If a storm like Harvey hits the region this summer or fall, the long road to recovery will be littered with even more obstacles than in years past.
For one, this year, much of the application process may go virtual. While it’s the safest way to slow the spread of COVID-19 for both government employees and residents, some community advocates and experts are worried that could leave low-income residents even further behind than before. The pandemic has revealed the depths of the digital divide in cities like Houston, as well as rural areas which have long struggled with broadband access.
*-*-*
■ TASK LIST ■
**a)** In the hurricane recovery passage, what has the pandemic revealed in cities like Houston?
**b)** Reproduce the hurricane recovery passage from "If a storm like" to "with broadband access.".
*-*-*
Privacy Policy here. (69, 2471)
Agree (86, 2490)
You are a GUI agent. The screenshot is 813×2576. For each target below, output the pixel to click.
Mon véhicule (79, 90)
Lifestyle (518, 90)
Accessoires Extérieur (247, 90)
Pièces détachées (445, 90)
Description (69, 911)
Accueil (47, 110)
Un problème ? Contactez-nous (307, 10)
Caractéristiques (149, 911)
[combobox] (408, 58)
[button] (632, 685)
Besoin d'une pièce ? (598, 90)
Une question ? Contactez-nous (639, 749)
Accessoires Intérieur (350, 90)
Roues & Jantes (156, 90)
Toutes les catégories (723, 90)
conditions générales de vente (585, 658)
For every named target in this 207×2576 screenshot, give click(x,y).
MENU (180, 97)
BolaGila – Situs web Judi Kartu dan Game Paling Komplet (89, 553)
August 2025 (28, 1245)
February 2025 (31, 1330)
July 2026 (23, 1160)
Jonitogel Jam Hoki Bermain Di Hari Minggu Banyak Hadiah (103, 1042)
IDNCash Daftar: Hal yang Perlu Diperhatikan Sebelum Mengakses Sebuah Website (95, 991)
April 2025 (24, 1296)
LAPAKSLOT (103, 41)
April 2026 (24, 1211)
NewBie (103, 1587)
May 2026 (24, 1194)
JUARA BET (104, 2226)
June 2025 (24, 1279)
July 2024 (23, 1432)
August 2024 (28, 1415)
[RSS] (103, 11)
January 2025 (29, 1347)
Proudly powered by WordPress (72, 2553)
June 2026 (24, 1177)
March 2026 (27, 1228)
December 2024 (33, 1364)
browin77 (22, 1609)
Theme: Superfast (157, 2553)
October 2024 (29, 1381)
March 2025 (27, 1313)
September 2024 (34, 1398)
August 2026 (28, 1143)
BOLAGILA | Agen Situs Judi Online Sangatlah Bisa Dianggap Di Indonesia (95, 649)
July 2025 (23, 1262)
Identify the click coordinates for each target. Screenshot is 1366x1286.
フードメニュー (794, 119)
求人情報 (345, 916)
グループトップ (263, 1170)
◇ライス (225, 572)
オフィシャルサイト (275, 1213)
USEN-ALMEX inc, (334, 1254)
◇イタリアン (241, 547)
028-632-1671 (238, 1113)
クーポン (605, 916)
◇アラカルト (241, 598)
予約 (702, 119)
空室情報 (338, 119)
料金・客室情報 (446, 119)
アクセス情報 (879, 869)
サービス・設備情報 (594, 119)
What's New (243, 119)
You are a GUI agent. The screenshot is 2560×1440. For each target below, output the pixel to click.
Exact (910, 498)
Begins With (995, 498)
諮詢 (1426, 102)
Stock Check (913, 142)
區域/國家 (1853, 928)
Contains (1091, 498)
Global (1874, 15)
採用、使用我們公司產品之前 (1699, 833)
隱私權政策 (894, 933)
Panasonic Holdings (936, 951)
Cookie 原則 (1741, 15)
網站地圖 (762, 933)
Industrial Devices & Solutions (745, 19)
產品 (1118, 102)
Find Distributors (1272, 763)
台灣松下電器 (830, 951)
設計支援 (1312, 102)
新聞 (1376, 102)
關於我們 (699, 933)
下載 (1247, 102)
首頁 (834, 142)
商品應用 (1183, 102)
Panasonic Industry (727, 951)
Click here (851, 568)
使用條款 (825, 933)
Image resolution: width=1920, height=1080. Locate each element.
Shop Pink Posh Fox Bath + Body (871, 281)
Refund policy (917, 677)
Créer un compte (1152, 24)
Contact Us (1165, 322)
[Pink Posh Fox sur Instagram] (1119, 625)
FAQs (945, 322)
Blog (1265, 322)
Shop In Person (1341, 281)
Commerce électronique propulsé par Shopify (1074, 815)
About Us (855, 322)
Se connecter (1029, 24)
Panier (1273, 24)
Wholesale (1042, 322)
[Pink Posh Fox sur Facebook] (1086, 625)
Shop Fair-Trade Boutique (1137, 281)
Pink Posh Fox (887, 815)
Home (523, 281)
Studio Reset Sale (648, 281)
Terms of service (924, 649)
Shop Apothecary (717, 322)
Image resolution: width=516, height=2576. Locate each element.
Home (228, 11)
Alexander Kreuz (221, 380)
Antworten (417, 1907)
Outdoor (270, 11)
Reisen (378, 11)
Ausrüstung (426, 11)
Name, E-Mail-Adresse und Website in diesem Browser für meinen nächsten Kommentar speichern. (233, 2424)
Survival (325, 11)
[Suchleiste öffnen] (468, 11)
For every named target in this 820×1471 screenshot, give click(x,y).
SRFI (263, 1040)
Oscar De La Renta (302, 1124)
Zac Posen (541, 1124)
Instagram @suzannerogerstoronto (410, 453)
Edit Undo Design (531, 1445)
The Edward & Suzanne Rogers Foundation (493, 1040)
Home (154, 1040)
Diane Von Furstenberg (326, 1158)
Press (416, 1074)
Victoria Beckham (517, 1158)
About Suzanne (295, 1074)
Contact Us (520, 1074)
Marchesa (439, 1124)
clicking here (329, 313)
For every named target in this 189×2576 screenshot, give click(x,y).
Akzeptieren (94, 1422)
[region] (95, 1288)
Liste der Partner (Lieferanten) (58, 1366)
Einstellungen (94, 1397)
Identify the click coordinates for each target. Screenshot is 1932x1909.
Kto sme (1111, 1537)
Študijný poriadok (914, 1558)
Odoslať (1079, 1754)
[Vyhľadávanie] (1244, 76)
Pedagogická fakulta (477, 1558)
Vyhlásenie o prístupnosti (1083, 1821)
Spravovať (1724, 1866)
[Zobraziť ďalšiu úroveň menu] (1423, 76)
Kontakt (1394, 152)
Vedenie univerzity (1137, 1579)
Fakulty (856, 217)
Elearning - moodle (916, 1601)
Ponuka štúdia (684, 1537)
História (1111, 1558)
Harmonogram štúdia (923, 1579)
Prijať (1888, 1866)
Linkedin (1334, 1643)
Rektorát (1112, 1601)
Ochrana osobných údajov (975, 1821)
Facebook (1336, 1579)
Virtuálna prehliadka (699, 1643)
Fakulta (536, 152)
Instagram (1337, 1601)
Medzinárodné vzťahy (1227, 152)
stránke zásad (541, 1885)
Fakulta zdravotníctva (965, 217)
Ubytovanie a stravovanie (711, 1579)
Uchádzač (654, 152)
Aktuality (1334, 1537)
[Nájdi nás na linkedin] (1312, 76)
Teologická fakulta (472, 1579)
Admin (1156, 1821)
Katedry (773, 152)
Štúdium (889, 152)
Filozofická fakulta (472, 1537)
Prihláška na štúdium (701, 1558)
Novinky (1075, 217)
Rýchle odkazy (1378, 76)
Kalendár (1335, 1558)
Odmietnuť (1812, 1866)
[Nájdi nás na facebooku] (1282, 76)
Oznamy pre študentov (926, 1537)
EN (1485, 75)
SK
*-*-*
■ TASK-BY-TASK ANSWERS ■
**a)** The depths of the digital divide.

**b)**
If a storm like Harvey hits the region this summer or fall, the long road to recovery will be littered with even more obstacles than in years past.
For one, this year, much of the application process may go virtual. While it’s the safest way to slow the spread of COVID-19 for both government employees and residents, some community advocates and experts are worried that could leave low-income residents even further behind than before. The pandemic has revealed the depths of the digital divide in cities like Houston, as well as rural areas which have long struggled with broadband access.